The optional output of sinmod_ansyn is a structure of model parameters, featuring the following fields:

data: [struct], which contains a set of full matrices with raw data from signal analysis:
f, a, ph, fm, am, cnf, g, f0

trj: [struct], which contains a set of sparse matrices with parameters arranged in sinusoidal trajectories:
f, a, ph, fm, am, cnf, z, g

lpc_coeffs: [double matrix] which contains LPC/WLPC parameters of noise residual

lpc_gain: [double vector] which contains noise energy in each frame

In the above list, matrices with sinusoidal data represent respectively:

f - frequencies (0..0.5)
a - amplitudes (in linear scale)
ph - phase (principal argument)
fm - frequency chirp rate (per sample)
am - amplitude slew rate (dB per sample)
cnf - likelihood measure of detection of sinusoid
g - group membership information (used in harmonic analysis of groups of partials)
z - binary flags of zombie nodes in trajectories

To display the data, you may just use the plot command, for example:

plot(model.data.f','.');      or
model.trj.f(model.trj.f==0)=NaN; plot(model.trj.f','.-');

For more advanced study of sinusoidal data, trajectory data, zombie nodes, etc, it is always advantageous to show them in the context of the signal spectrogram. For this purpose, you may use

sinmod_compare(signal,frame_length,frame_hop,data1,style1,data2,style2,...)

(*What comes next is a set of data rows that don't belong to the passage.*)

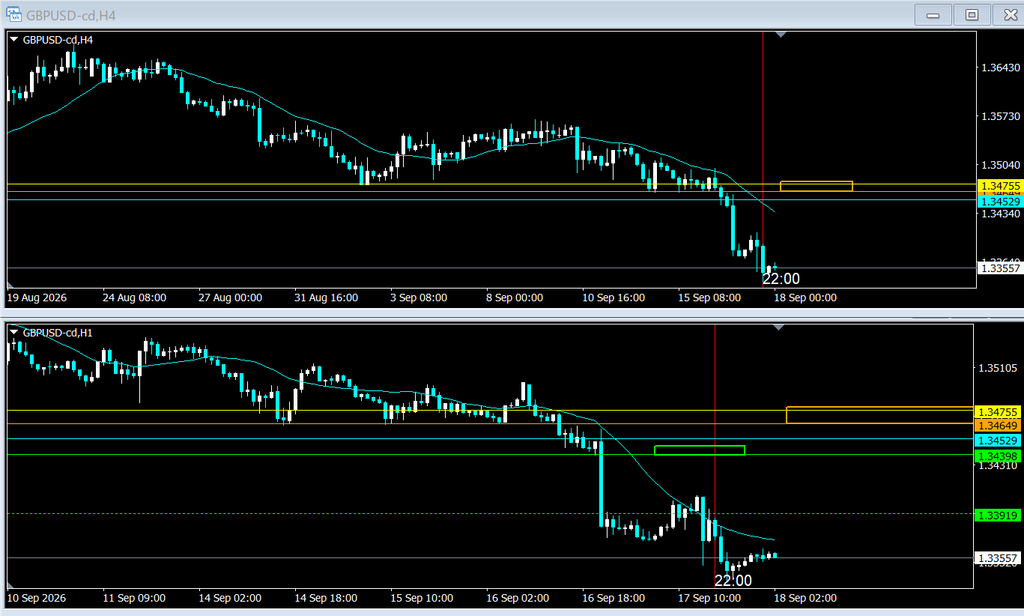Click the cyan 1.34529 price label on H1
The width and height of the screenshot is (1024, 616).
coord(997,440)
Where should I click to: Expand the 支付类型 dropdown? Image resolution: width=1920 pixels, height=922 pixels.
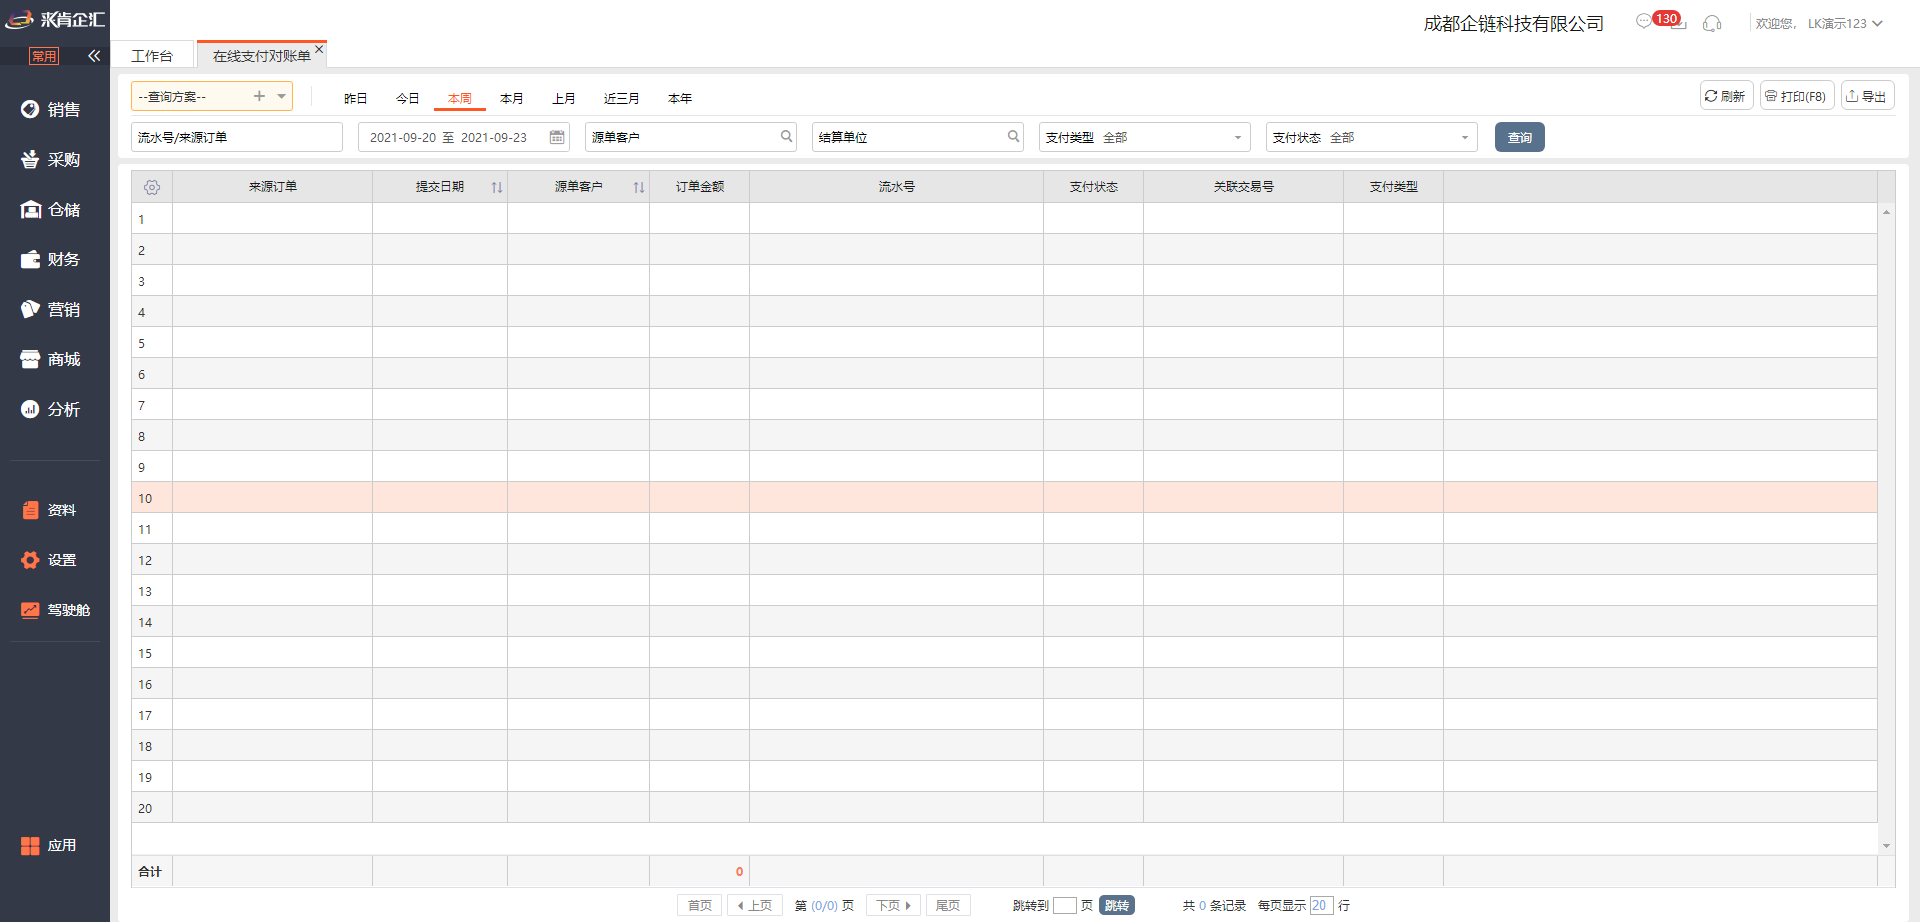click(1237, 137)

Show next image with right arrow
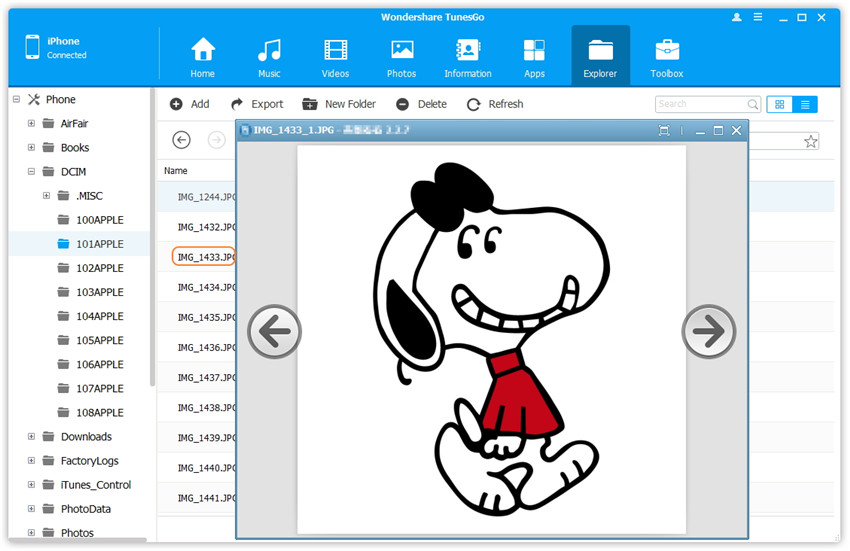tap(708, 331)
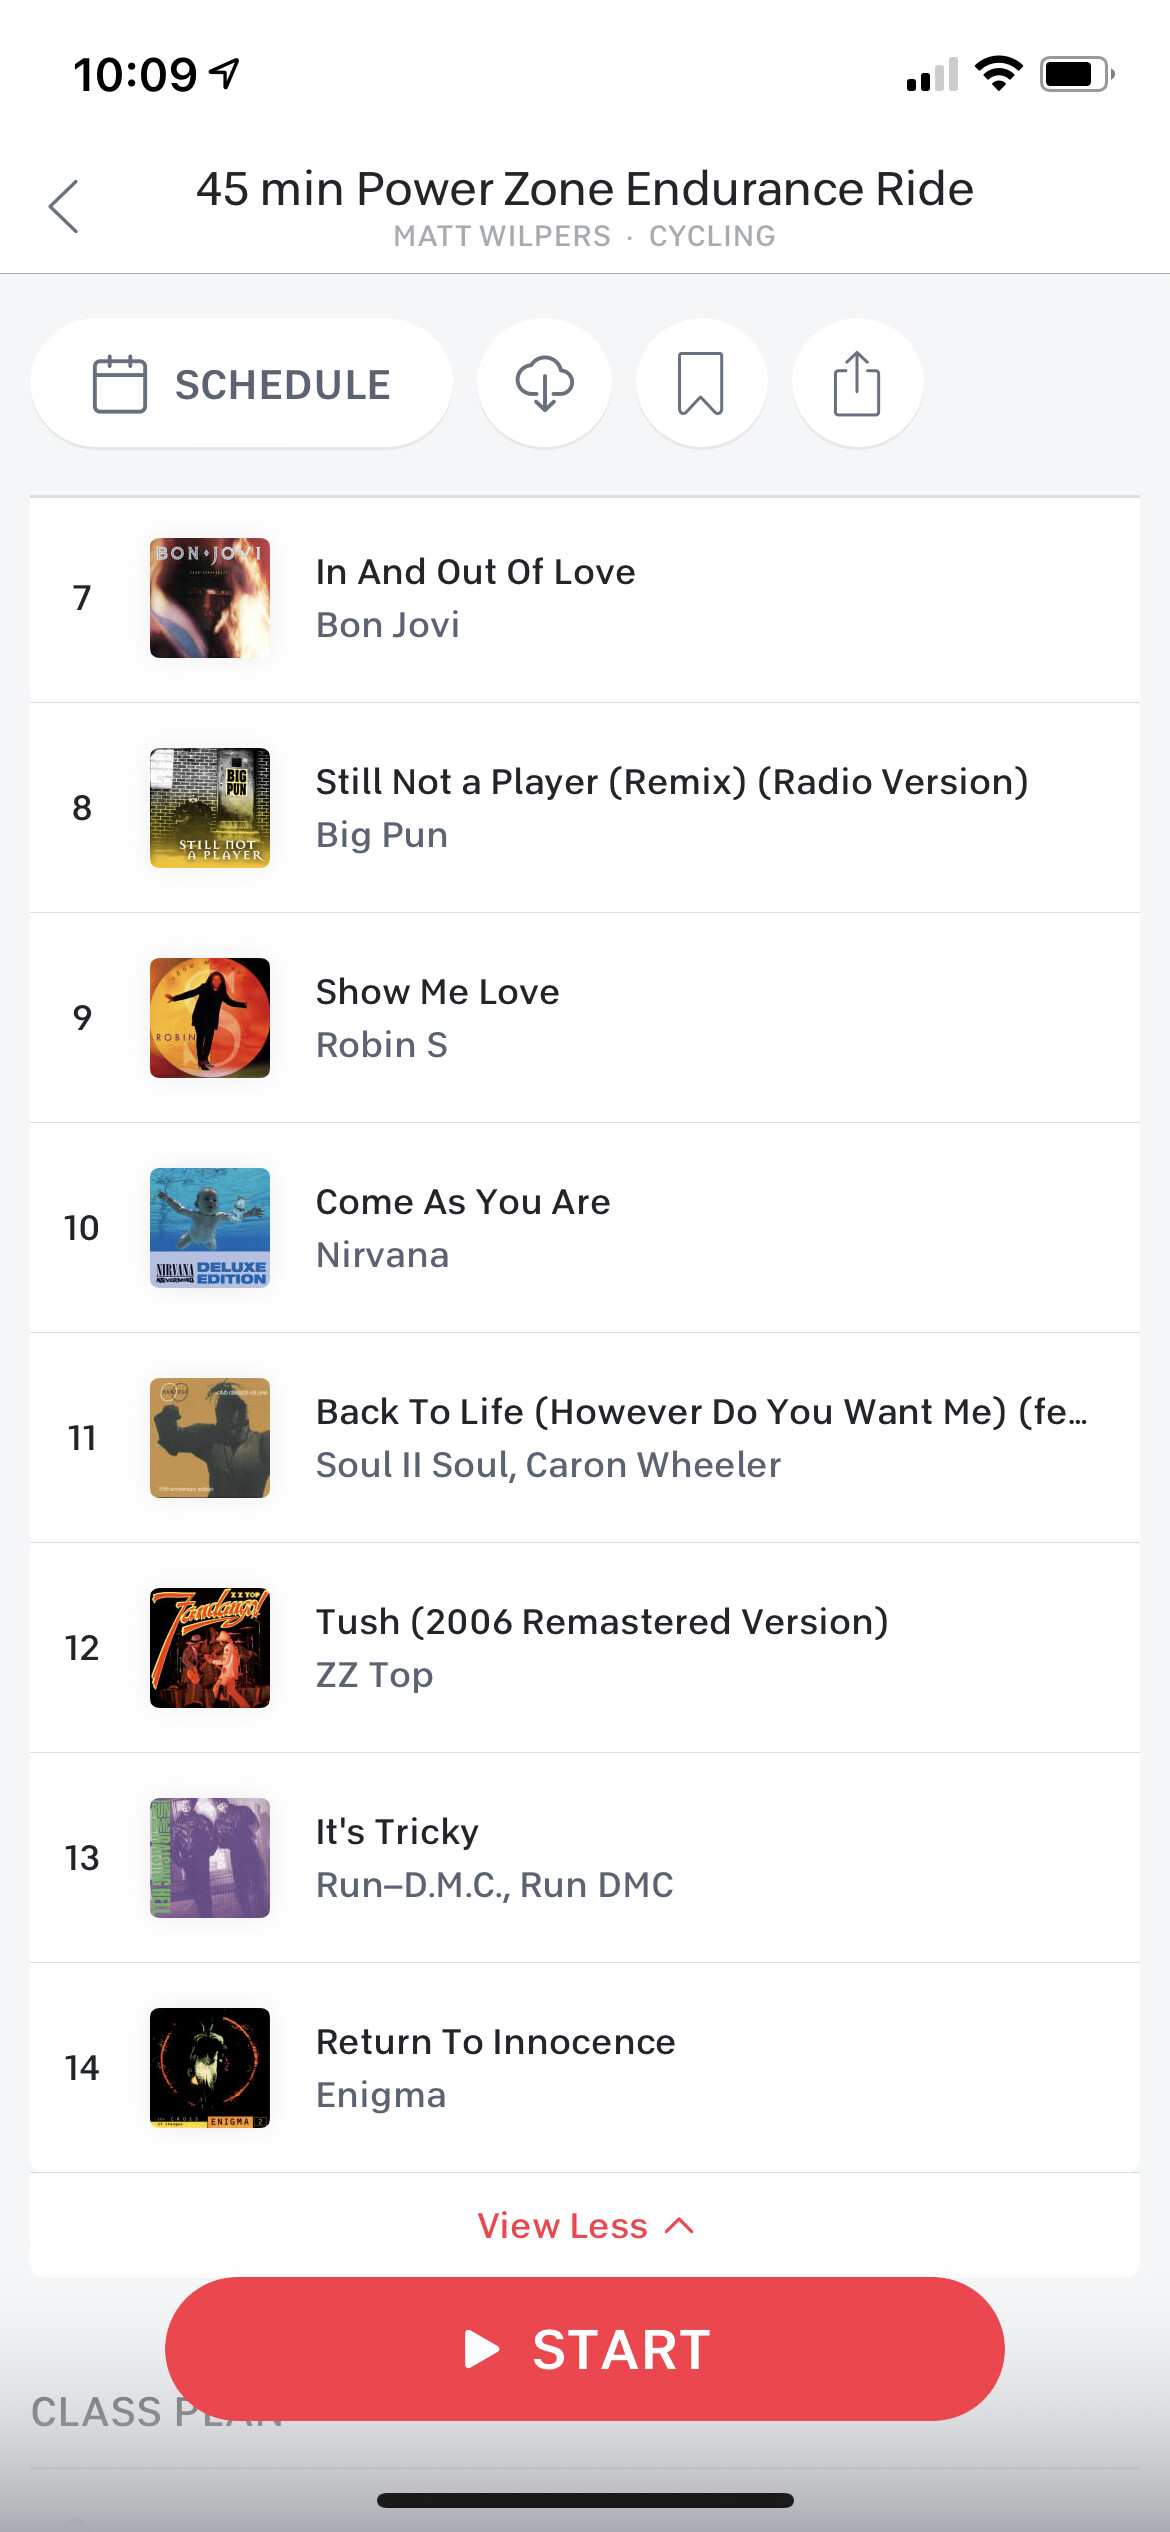
Task: Tap the download cloud icon
Action: tap(544, 383)
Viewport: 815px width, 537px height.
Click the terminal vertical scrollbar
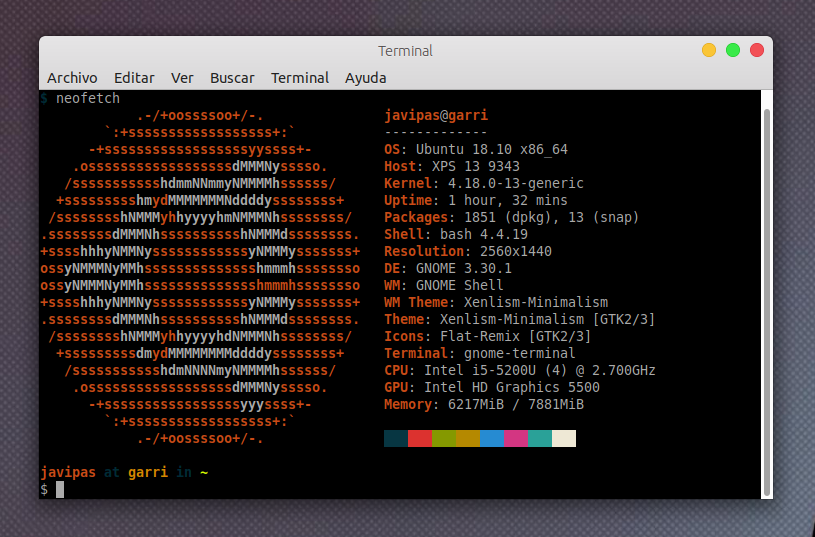767,300
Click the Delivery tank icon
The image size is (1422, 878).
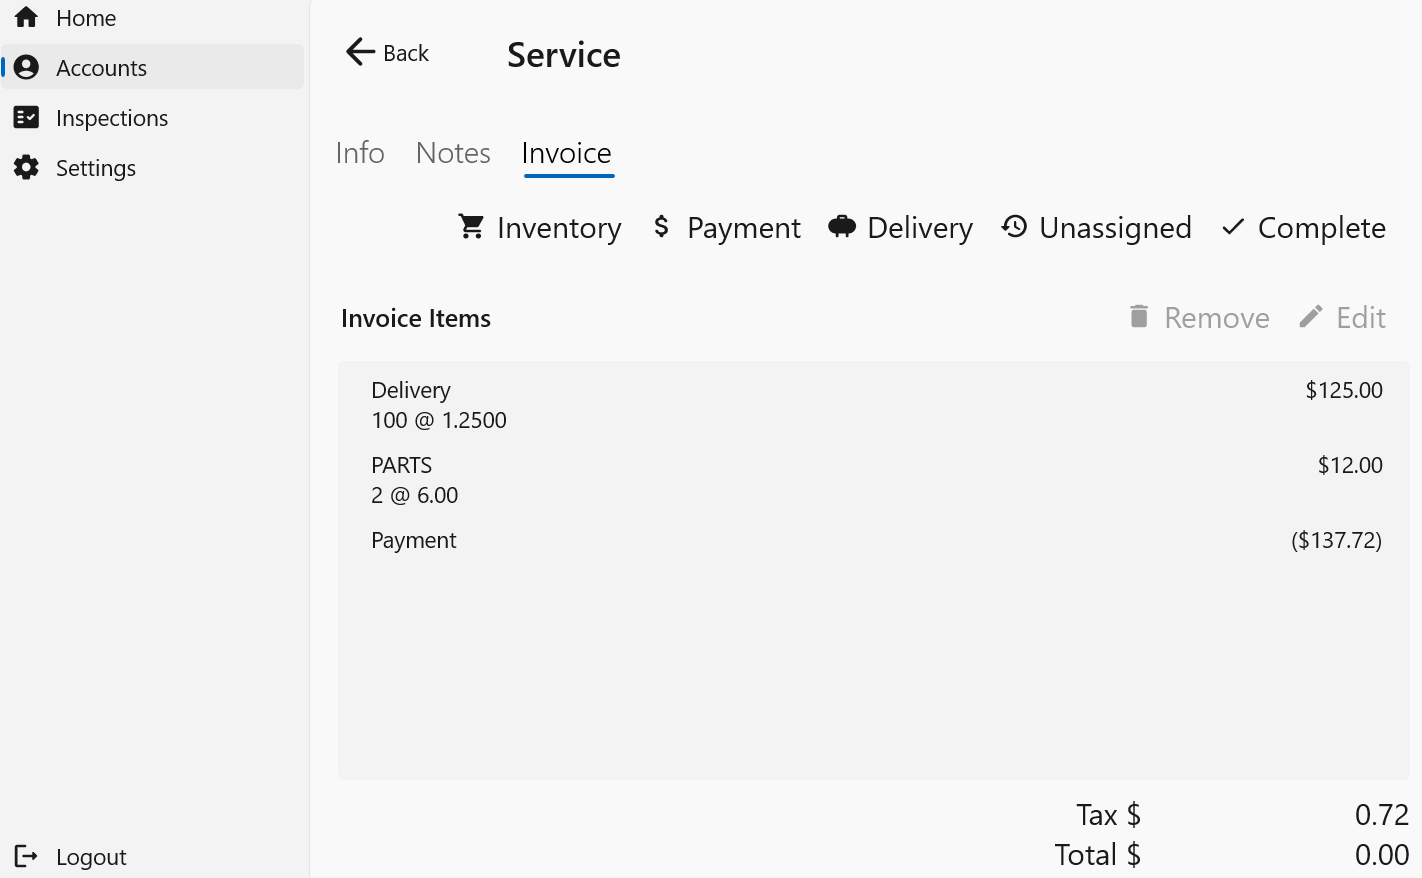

Sinmod_compare draws your data similarly to the plot command, on the background of the signal spectrogram. It is important to give a proper length and hop parameter, as used in the sinusoidal analysis, since these parameter are crucial for the alignment of data points to the centers of frames. The advantage of sinmod_compare over plot is also that it takes care about the zero-valued entries in trajectories which are not shown. Apart from typical drawing style descriptions (like 'k.', 'w.-', '*', etc), there is an additional line style defined by a 'o-x' string, that makes each trajectory appear as a line starting with o (birth) and ending with a x (death).

How to use for data compression

For data compression experiments you may use a dedicated script function that controls a cycle of data analysis-coding-decoding-resynthesis,

[bits,synsig,model] = sinmod_codec(signal,config)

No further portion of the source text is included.